DH: For many years now, I’ve been reading Montaigne’s Essays. They’ve won the place of honor on my night table, a highly contested space. And I’ve always dreamed of someday finding someone who could answer my questions about the mysterious M, who is my friend who lives inside a book.  But now that I’ve met Sarah Bakewell, whose new book, How to Live from the smashing Other Press, is all about Montaigne, I find myself tongue-tied.

I think my best course would be to reread Sarah’s book which is so suggestively rich with other literary pathways to follow. Reading How to Live is like wandering in a sun-dappled forest of literature. There are so many paths to take, so many hints of other great writers to explore, that you could never track them all down from one reading. This book’s a keeper, the most literate “self-help” book that you’ll ever find.

But there is one prime question that Sarah Bakewell’s WWFIL is designed to answer. And that is to get into the mind of the bibliophile who is only hinted at in her wonderfully singular  book about Montaigne.

I swear, wait till you read this WWFIL. It’s a pip.

“When we fell in love” – By Sarah Bakewell

Oct 2010

I think of myself as an impatient reader. I’m quick to throw any book aside the second it gets boring.  At the same time, I have a thing about monster-books – the kinds that make outrageous demands on the reader and defiantly outstay their welcome.  Thus, I like Thomas Mann’s The Magic Mountain and Joseph and His Brothers, Proust’s In Search of Lost Time, Boswell’s Life of Johnson, Gibbon’s Decline and Fall of the Roman Empire,Laurence Sterne’s Tristram Shandy, and Michel de Montaigne’s Essays.  You could pile all those up and tie them together with string, and they would make a pretty good full-height barstool.

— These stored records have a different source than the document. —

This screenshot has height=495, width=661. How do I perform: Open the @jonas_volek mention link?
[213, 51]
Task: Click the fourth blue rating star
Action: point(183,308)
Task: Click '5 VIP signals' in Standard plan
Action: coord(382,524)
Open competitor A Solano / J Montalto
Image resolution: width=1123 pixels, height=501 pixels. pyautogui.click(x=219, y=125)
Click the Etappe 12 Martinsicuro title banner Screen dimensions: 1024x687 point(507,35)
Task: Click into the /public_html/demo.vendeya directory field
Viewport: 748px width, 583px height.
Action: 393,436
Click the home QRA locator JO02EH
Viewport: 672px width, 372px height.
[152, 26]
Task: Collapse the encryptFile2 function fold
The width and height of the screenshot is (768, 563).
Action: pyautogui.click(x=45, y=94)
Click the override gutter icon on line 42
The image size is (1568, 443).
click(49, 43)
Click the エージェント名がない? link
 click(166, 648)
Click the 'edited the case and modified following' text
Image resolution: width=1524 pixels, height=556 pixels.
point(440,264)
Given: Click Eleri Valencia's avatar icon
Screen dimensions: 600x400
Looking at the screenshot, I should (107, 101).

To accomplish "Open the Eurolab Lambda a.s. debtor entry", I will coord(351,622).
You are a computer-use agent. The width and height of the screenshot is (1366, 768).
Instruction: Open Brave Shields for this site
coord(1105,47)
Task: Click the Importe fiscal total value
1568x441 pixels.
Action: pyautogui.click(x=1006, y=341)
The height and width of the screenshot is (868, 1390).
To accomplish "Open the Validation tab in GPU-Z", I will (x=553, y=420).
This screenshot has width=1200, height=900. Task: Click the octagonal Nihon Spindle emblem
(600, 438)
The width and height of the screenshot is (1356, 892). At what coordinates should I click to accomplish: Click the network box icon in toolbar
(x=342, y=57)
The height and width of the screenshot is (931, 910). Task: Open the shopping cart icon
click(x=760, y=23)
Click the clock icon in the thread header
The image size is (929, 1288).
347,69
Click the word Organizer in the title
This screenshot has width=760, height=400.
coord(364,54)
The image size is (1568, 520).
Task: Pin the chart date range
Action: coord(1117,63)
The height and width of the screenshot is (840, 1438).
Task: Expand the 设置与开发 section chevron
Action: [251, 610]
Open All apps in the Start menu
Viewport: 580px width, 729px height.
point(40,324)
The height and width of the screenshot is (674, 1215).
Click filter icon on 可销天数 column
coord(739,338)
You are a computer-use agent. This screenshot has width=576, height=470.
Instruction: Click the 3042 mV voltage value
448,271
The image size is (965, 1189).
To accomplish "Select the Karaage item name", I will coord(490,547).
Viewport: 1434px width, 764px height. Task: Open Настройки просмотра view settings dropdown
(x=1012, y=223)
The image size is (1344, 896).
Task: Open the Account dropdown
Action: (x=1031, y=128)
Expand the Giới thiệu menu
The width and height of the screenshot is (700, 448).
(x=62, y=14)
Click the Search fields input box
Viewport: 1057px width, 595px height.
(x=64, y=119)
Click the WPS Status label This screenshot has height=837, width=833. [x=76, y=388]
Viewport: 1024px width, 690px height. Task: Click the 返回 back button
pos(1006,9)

Of them all, Montaigne is the oldest and greatest.  He lived from 1533 to 1592 in southwestern France, and spent the best years of his life writing a hundred or so elaborate, rambling efforts which he called ‘Essays’, meaning something like ‘Tries’.  He put in everything that came to mind: snippets from his reading, stories about his neighbours, witty anecdotes, political reflections, obscene classical verses, tales of his cat stalking birds or his dog dreaming by the fire, and odd rumours picked up on his travels.  Above all, he wrote about his own existence – about what it felt like to be Michel de Montaigne.  He complained about his bad memory, mused on why his tastes had changed from red to white wine and back again, reflected on what it felt like to write essays, and wondered why his whole attitude to the world seemed to change when he had a headache or a corn on his toe.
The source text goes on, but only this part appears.